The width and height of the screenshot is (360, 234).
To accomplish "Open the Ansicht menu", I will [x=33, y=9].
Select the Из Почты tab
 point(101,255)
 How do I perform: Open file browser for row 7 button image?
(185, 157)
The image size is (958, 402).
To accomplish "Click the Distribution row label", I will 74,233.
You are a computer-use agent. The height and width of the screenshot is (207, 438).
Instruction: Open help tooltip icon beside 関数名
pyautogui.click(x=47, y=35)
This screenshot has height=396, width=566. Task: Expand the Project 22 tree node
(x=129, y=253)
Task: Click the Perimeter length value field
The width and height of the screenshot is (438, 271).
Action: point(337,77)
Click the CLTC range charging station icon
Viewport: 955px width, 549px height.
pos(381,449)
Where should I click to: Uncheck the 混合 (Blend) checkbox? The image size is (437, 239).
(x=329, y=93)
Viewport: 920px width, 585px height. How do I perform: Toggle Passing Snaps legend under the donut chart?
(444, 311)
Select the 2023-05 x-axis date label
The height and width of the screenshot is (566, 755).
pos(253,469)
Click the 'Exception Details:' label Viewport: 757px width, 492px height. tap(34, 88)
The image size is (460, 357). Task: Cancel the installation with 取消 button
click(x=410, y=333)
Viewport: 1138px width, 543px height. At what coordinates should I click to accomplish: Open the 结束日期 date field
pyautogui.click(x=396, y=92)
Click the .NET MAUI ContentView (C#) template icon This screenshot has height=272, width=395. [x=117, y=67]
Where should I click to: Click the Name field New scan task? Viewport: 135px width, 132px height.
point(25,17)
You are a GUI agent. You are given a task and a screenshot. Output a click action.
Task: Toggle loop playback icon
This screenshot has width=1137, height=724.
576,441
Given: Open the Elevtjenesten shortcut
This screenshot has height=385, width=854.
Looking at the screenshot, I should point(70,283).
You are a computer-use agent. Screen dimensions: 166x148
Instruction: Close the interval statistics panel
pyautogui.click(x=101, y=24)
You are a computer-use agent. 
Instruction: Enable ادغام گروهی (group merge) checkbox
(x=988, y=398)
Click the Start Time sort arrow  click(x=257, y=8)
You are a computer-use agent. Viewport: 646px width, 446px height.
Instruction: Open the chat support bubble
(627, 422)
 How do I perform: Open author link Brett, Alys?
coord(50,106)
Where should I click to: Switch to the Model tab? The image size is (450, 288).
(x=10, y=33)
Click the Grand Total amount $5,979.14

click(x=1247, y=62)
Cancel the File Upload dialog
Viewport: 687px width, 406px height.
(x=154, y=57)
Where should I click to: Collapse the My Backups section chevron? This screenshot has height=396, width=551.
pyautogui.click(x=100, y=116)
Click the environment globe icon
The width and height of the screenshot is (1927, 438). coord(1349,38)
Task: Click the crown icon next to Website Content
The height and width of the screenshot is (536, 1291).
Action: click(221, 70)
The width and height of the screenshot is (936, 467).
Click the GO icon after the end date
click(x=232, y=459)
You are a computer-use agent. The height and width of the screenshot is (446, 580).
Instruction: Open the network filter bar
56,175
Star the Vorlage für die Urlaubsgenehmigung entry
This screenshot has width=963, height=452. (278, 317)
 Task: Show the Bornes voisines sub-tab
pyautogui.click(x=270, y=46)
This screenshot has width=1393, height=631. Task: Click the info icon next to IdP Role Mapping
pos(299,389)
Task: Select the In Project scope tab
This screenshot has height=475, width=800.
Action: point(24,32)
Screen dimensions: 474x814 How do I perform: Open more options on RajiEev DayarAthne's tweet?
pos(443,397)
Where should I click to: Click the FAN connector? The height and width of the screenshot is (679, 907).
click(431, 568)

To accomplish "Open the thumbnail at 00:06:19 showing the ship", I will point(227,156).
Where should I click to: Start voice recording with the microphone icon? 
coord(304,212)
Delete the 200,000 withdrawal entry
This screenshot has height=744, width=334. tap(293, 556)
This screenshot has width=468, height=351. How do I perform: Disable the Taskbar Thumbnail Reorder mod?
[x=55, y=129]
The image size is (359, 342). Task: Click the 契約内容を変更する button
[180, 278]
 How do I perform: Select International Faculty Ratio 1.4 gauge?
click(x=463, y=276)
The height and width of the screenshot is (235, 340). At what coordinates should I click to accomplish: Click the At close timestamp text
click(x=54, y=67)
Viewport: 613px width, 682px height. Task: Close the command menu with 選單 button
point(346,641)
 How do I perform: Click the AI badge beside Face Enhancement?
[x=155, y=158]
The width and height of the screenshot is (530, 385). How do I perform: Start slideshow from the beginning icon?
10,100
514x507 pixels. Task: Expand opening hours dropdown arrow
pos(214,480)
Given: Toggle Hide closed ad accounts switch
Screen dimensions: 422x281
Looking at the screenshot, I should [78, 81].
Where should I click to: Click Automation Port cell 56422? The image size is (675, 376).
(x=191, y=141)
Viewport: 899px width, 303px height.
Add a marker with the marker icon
★ ★ ★ ★ ★
=== Exercise instructions ===
Write every record above out again exactly as it stands.

=== Your response ===
The width and height of the screenshot is (360, 234).
To accomplish "Open the Ansicht menu", I will [x=33, y=9].
Select the Из Почты tab
 point(101,255)
 How do I perform: Open file browser for row 7 button image?
(185, 157)
The image size is (958, 402).
To accomplish "Click the Distribution row label", I will 74,233.
You are a computer-use agent. The height and width of the screenshot is (207, 438).
Instruction: Open help tooltip icon beside 関数名
pyautogui.click(x=47, y=35)
This screenshot has height=396, width=566. Task: Expand the Project 22 tree node
(x=129, y=253)
Task: Click the Perimeter length value field
The width and height of the screenshot is (438, 271).
Action: point(337,77)
Click the CLTC range charging station icon
Viewport: 955px width, 549px height.
pos(381,449)
Where should I click to: Uncheck the 混合 (Blend) checkbox? The image size is (437, 239).
(x=329, y=93)
Viewport: 920px width, 585px height. How do I perform: Toggle Passing Snaps legend under the donut chart?
(444, 311)
Select the 2023-05 x-axis date label
The height and width of the screenshot is (566, 755).
pos(253,469)
Click the 'Exception Details:' label Viewport: 757px width, 492px height. tap(34, 88)
The image size is (460, 357). Task: Cancel the installation with 取消 button
click(x=410, y=333)
Viewport: 1138px width, 543px height. At what coordinates should I click to accomplish: Open the 结束日期 date field
pyautogui.click(x=396, y=92)
Click the .NET MAUI ContentView (C#) template icon This screenshot has height=272, width=395. [x=117, y=67]
Where should I click to: Click the Name field New scan task? Viewport: 135px width, 132px height.
point(25,17)
You are a GUI agent. You are given a task and a screenshot. Output a click action.
Task: Toggle loop playback icon
This screenshot has width=1137, height=724.
576,441
Given: Open the Elevtjenesten shortcut
This screenshot has height=385, width=854.
Looking at the screenshot, I should point(70,283).
You are a computer-use agent. Screen dimensions: 166x148
Instruction: Close the interval statistics panel
pyautogui.click(x=101, y=24)
You are a computer-use agent. 
Instruction: Enable ادغام گروهی (group merge) checkbox
(x=988, y=398)
Click the Start Time sort arrow  click(x=257, y=8)
You are a computer-use agent. Viewport: 646px width, 446px height.
Instruction: Open the chat support bubble
(627, 422)
 How do I perform: Open author link Brett, Alys?
coord(50,106)
Where should I click to: Switch to the Model tab? The image size is (450, 288).
(x=10, y=33)
Click the Grand Total amount $5,979.14

click(x=1247, y=62)
Cancel the File Upload dialog
Viewport: 687px width, 406px height.
(x=154, y=57)
Where should I click to: Collapse the My Backups section chevron? This screenshot has height=396, width=551.
pyautogui.click(x=100, y=116)
Click the environment globe icon
The width and height of the screenshot is (1927, 438). coord(1349,38)
Task: Click the crown icon next to Website Content
The height and width of the screenshot is (536, 1291).
Action: click(221, 70)
The width and height of the screenshot is (936, 467).
Click the GO icon after the end date
click(x=232, y=459)
You are a computer-use agent. The height and width of the screenshot is (446, 580).
Instruction: Open the network filter bar
56,175
Star the Vorlage für die Urlaubsgenehmigung entry
This screenshot has width=963, height=452. (278, 317)
 Task: Show the Bornes voisines sub-tab
pyautogui.click(x=270, y=46)
This screenshot has width=1393, height=631. Task: Click the info icon next to IdP Role Mapping
pos(299,389)
Task: Select the In Project scope tab
This screenshot has height=475, width=800.
Action: point(24,32)
Screen dimensions: 474x814 How do I perform: Open more options on RajiEev DayarAthne's tweet?
pos(443,397)
Where should I click to: Click the FAN connector? The height and width of the screenshot is (679, 907).
click(431, 568)

To accomplish "Open the thumbnail at 00:06:19 showing the ship", I will point(227,156).
Where should I click to: Start voice recording with the microphone icon? 
coord(304,212)
Delete the 200,000 withdrawal entry
This screenshot has height=744, width=334. tap(293, 556)
This screenshot has width=468, height=351. How do I perform: Disable the Taskbar Thumbnail Reorder mod?
[x=55, y=129]
The image size is (359, 342). Task: Click the 契約内容を変更する button
[180, 278]
 How do I perform: Select International Faculty Ratio 1.4 gauge?
click(x=463, y=276)
The height and width of the screenshot is (235, 340). At what coordinates should I click to accomplish: Click the At close timestamp text
click(x=54, y=67)
Viewport: 613px width, 682px height. Task: Close the command menu with 選單 button
point(346,641)
 How do I perform: Click the AI badge beside Face Enhancement?
[x=155, y=158]
The width and height of the screenshot is (530, 385). How do I perform: Start slideshow from the beginning icon?
10,100
514x507 pixels. Task: Expand opening hours dropdown arrow
pos(214,480)
Given: Toggle Hide closed ad accounts switch
Screen dimensions: 422x281
Looking at the screenshot, I should [78, 81].
Where should I click to: Click Automation Port cell 56422? The image size is (675, 376).
(x=191, y=141)
Viewport: 899px width, 303px height.
Add a marker with the marker icon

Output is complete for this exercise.